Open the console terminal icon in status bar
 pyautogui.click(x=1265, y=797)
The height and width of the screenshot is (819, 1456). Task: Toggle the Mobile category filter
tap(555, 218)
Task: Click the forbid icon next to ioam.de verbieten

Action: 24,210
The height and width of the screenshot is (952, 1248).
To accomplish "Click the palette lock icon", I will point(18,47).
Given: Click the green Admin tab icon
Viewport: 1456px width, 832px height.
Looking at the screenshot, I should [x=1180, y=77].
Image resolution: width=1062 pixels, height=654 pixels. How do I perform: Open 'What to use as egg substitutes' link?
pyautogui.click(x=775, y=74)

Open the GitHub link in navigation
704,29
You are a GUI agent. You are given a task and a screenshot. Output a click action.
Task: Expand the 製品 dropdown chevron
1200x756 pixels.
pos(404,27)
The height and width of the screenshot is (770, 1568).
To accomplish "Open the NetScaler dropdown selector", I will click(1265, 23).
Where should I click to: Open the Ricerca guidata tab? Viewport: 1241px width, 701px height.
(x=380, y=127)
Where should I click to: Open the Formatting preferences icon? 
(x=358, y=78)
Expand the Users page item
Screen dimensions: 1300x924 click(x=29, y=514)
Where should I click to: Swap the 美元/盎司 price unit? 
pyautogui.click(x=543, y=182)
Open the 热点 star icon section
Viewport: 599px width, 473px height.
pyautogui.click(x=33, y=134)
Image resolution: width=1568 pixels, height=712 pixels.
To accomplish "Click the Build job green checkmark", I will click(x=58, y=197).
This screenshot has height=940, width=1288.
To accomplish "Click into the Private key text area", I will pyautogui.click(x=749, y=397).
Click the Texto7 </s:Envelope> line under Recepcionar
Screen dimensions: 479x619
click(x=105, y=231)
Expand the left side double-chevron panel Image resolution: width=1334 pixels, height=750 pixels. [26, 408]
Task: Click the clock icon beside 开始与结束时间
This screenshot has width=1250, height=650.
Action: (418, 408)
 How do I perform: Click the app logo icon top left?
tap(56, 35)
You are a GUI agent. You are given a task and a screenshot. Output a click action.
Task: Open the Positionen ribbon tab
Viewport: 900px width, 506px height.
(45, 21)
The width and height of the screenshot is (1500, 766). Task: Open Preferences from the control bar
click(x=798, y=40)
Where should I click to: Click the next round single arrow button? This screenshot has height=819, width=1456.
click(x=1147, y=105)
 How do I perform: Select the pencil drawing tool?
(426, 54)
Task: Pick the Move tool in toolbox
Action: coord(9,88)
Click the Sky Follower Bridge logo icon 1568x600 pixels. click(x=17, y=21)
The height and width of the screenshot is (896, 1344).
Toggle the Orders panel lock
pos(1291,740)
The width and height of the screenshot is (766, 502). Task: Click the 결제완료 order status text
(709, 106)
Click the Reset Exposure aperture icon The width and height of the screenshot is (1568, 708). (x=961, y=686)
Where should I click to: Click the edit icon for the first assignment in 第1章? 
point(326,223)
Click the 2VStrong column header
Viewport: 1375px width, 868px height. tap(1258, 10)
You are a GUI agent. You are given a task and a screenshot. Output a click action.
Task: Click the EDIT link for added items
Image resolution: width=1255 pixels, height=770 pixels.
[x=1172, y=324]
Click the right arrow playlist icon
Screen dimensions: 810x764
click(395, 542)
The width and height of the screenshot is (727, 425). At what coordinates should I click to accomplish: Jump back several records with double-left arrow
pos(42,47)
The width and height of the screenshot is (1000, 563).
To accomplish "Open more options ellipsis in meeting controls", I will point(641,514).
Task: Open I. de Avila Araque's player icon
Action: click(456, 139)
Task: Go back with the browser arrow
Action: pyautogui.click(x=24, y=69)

□ □ □ □ □

Task to complete: Copy out every line of the data above without changing anything.

Completed exercise:
Open the console terminal icon in status bar
 pyautogui.click(x=1265, y=797)
The height and width of the screenshot is (819, 1456). Task: Toggle the Mobile category filter
tap(555, 218)
Task: Click the forbid icon next to ioam.de verbieten

Action: 24,210
The height and width of the screenshot is (952, 1248).
To accomplish "Click the palette lock icon", I will point(18,47).
Given: Click the green Admin tab icon
Viewport: 1456px width, 832px height.
Looking at the screenshot, I should [x=1180, y=77].
Image resolution: width=1062 pixels, height=654 pixels. How do I perform: Open 'What to use as egg substitutes' link?
pyautogui.click(x=775, y=74)

Open the GitHub link in navigation
704,29
You are a GUI agent. You are given a task and a screenshot. Output a click action.
Task: Expand the 製品 dropdown chevron
1200x756 pixels.
pos(404,27)
The height and width of the screenshot is (770, 1568).
To accomplish "Open the NetScaler dropdown selector", I will click(1265, 23).
Where should I click to: Open the Ricerca guidata tab? Viewport: 1241px width, 701px height.
(x=380, y=127)
Where should I click to: Open the Formatting preferences icon? 
(x=358, y=78)
Expand the Users page item
Screen dimensions: 1300x924 click(x=29, y=514)
Where should I click to: Swap the 美元/盎司 price unit? 
pyautogui.click(x=543, y=182)
Open the 热点 star icon section
Viewport: 599px width, 473px height.
pyautogui.click(x=33, y=134)
Image resolution: width=1568 pixels, height=712 pixels.
To accomplish "Click the Build job green checkmark", I will click(x=58, y=197).
This screenshot has height=940, width=1288.
To accomplish "Click into the Private key text area", I will pyautogui.click(x=749, y=397).
Click the Texto7 </s:Envelope> line under Recepcionar
Screen dimensions: 479x619
click(x=105, y=231)
Expand the left side double-chevron panel Image resolution: width=1334 pixels, height=750 pixels. [26, 408]
Task: Click the clock icon beside 开始与结束时间
This screenshot has width=1250, height=650.
Action: (418, 408)
 How do I perform: Click the app logo icon top left?
tap(56, 35)
You are a GUI agent. You are given a task and a screenshot. Output a click action.
Task: Open the Positionen ribbon tab
Viewport: 900px width, 506px height.
(45, 21)
The width and height of the screenshot is (1500, 766). Task: Open Preferences from the control bar
click(x=798, y=40)
Where should I click to: Click the next round single arrow button? This screenshot has height=819, width=1456.
click(x=1147, y=105)
 How do I perform: Select the pencil drawing tool?
(426, 54)
Task: Pick the Move tool in toolbox
Action: coord(9,88)
Click the Sky Follower Bridge logo icon 1568x600 pixels. click(x=17, y=21)
The height and width of the screenshot is (896, 1344).
Toggle the Orders panel lock
pos(1291,740)
The width and height of the screenshot is (766, 502). Task: Click the 결제완료 order status text
(709, 106)
Click the Reset Exposure aperture icon The width and height of the screenshot is (1568, 708). (x=961, y=686)
Where should I click to: Click the edit icon for the first assignment in 第1章? 
point(326,223)
Click the 2VStrong column header
Viewport: 1375px width, 868px height. tap(1258, 10)
You are a GUI agent. You are given a task and a screenshot. Output a click action.
Task: Click the EDIT link for added items
Image resolution: width=1255 pixels, height=770 pixels.
[x=1172, y=324]
Click the right arrow playlist icon
Screen dimensions: 810x764
click(395, 542)
The width and height of the screenshot is (727, 425). At what coordinates should I click to accomplish: Jump back several records with double-left arrow
pos(42,47)
The width and height of the screenshot is (1000, 563).
To accomplish "Open more options ellipsis in meeting controls", I will point(641,514).
Task: Open I. de Avila Araque's player icon
Action: click(456, 139)
Task: Go back with the browser arrow
Action: pyautogui.click(x=24, y=69)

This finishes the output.